Ao longo das salas, estão ainda expostas diversos prémios e muitas imagens feitas pelo “photographe amateur” Carlos Relvas, considerado um dos pioneiros da fotografia nacional. Ao longo dos anos, retratou tanto reis como mendigos, fez fotografia de paisagem, natureza morta e cenas da vida quotidiana do Portugal de Oitocentos, num espólio que conta com mais de 12 mil imagens. Além da fotografia, “era também muito conhecido pelas touradas”, refere António Condeço já no final da visita. No outro lado da estrada, onde hoje se ergue o Hotel Lusitano, ficava a antiga praça de touros particular de Carlos Relvas. Segundo a tradição oral, “este túnel passaria por baixo da estrada e daria directamente para a arena”.

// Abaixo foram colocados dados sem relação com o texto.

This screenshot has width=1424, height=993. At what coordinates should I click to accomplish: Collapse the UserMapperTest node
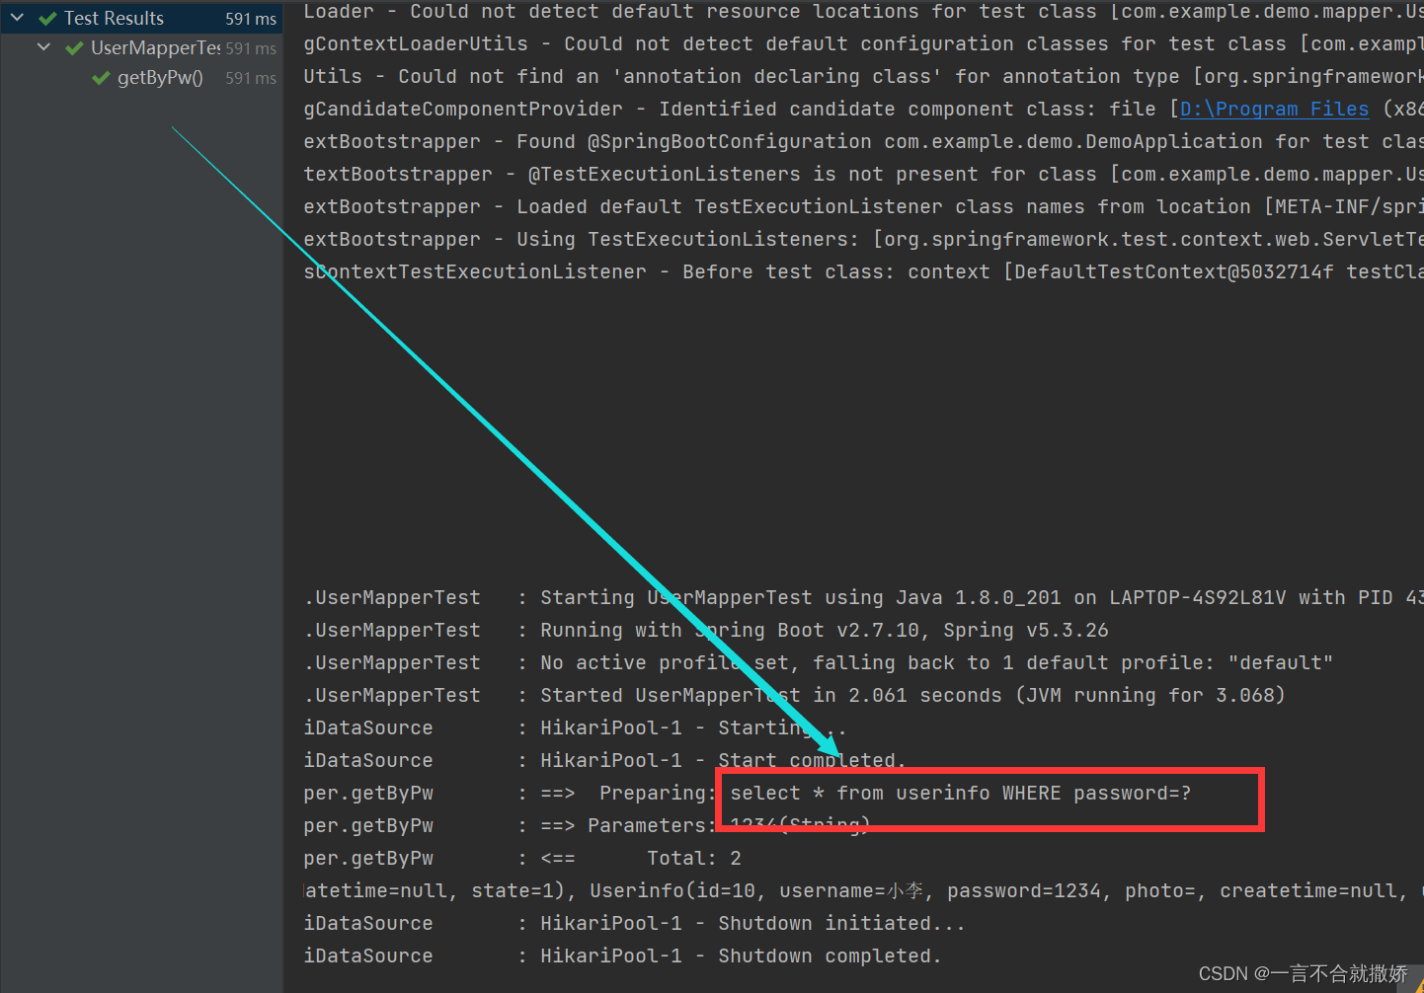tap(42, 46)
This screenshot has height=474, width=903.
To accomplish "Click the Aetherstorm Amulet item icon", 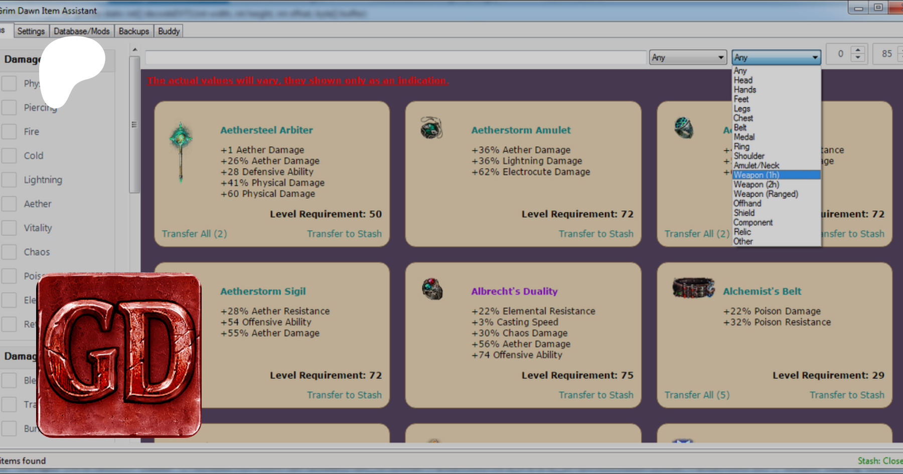I will point(431,128).
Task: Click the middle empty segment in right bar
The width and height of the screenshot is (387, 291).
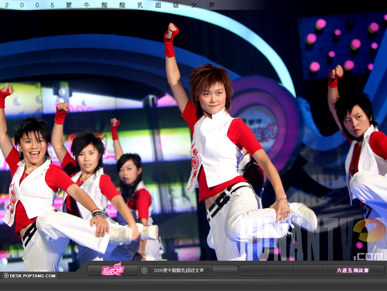Action: pos(280,270)
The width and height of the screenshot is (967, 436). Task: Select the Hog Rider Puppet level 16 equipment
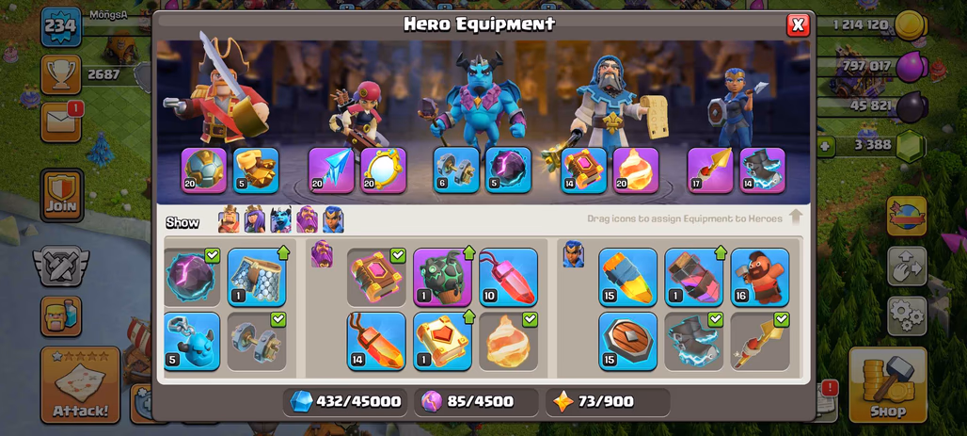click(760, 277)
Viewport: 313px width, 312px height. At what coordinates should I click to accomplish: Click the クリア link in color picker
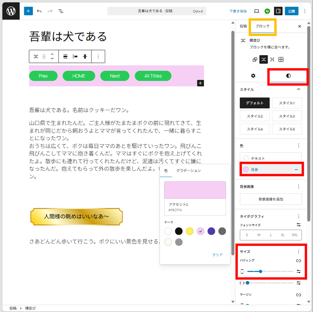pos(217,255)
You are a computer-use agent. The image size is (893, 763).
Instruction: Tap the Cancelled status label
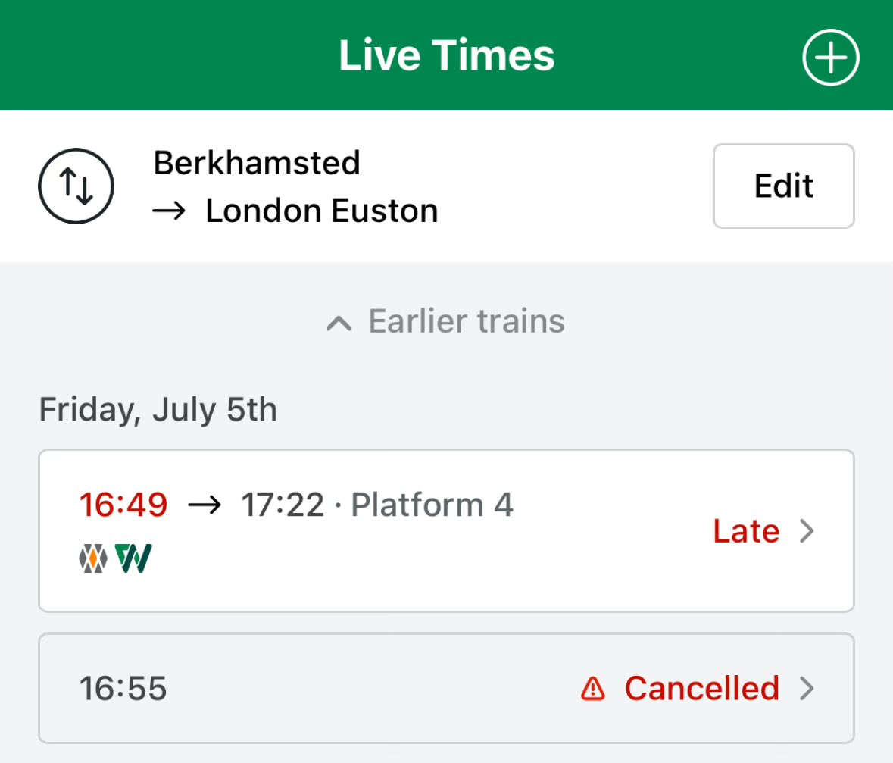701,688
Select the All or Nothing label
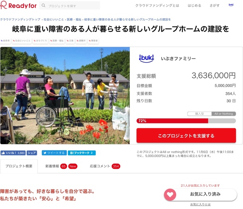Image resolution: width=243 pixels, height=209 pixels. pos(223,114)
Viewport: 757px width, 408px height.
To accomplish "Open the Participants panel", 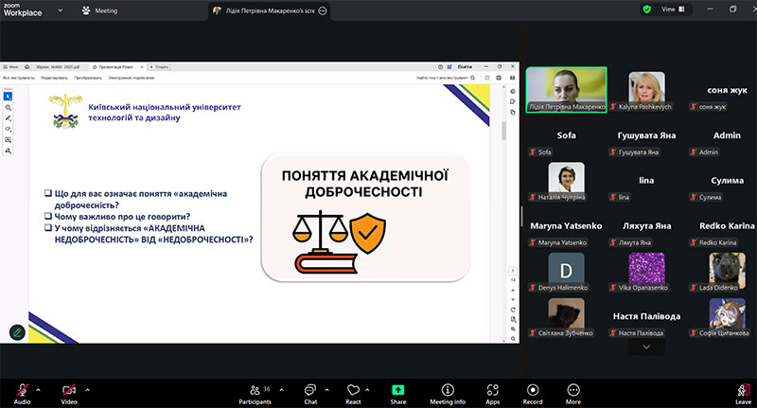I will [x=253, y=391].
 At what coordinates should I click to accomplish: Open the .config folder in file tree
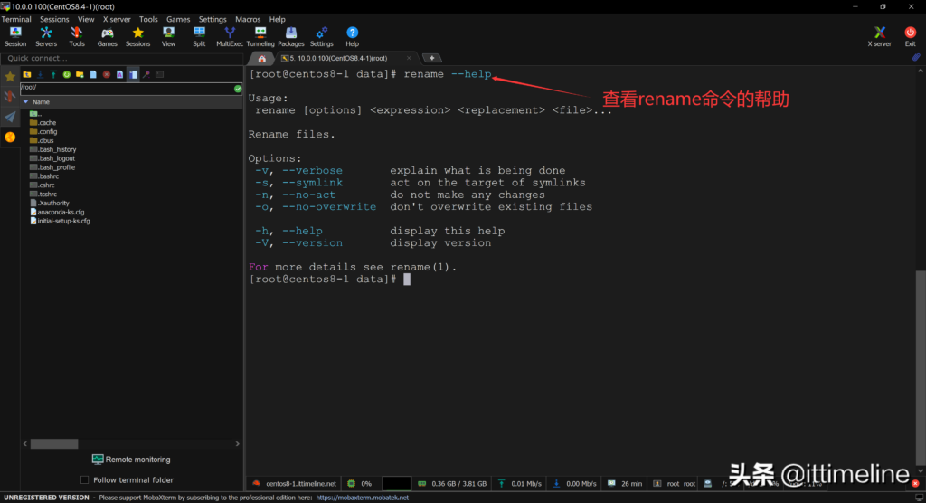[47, 131]
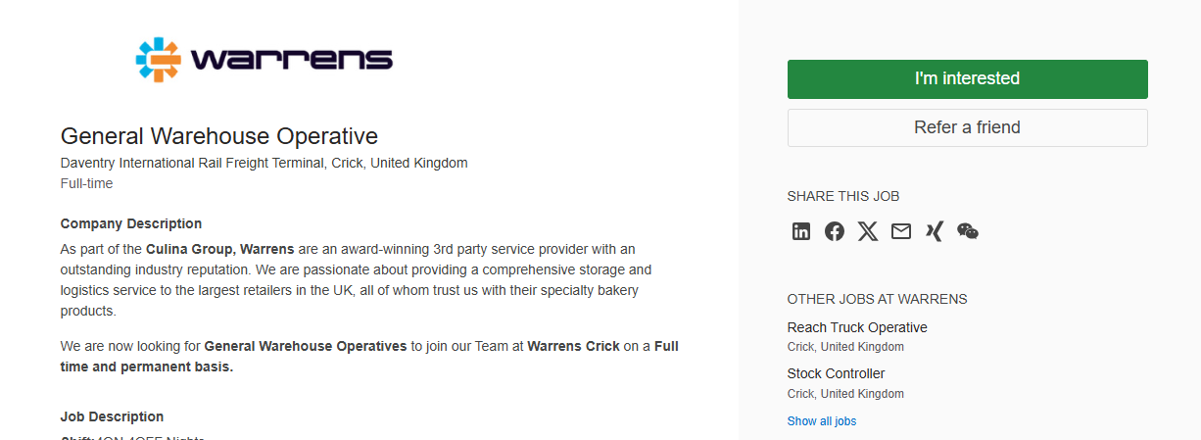Click the Warrens company logo
The height and width of the screenshot is (440, 1201).
click(264, 60)
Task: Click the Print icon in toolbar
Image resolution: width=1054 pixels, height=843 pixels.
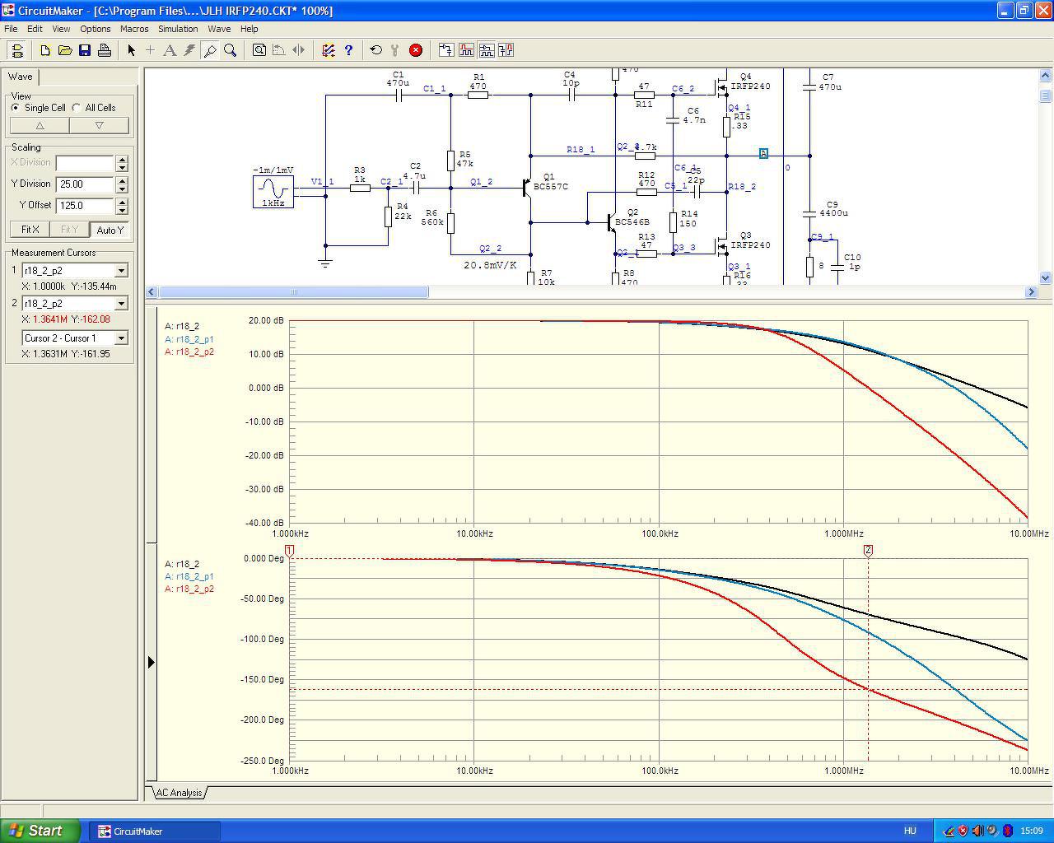Action: (x=105, y=50)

No Equuspolis, cuja fachada segue o perfil de dois cavalos, procura-se contar a relação histórica da Golegã ao lusitano e aos touros e, no andar superior, expõe-se todo o espólio de esculturas, desenhos e pinturas doado por Martins Correia. Mas o museu, de luzes apagadas quando chegamos e sem a instalação em 3D numa das salas porque na recepção não sabiam pô-la a funcionar, parece já ter conhecido melhores dias. Já no edifício da biblioteca, se gostar de máquinas de escrever, o espólio do museu municipal a elas dedicado vale uma visita. O acervo pertence ao coleccionador Artur Azinhais, do concelho vizinho da Barquinha, e integra cerca de 380 máquinas de escrever antigas, todas mecânicas.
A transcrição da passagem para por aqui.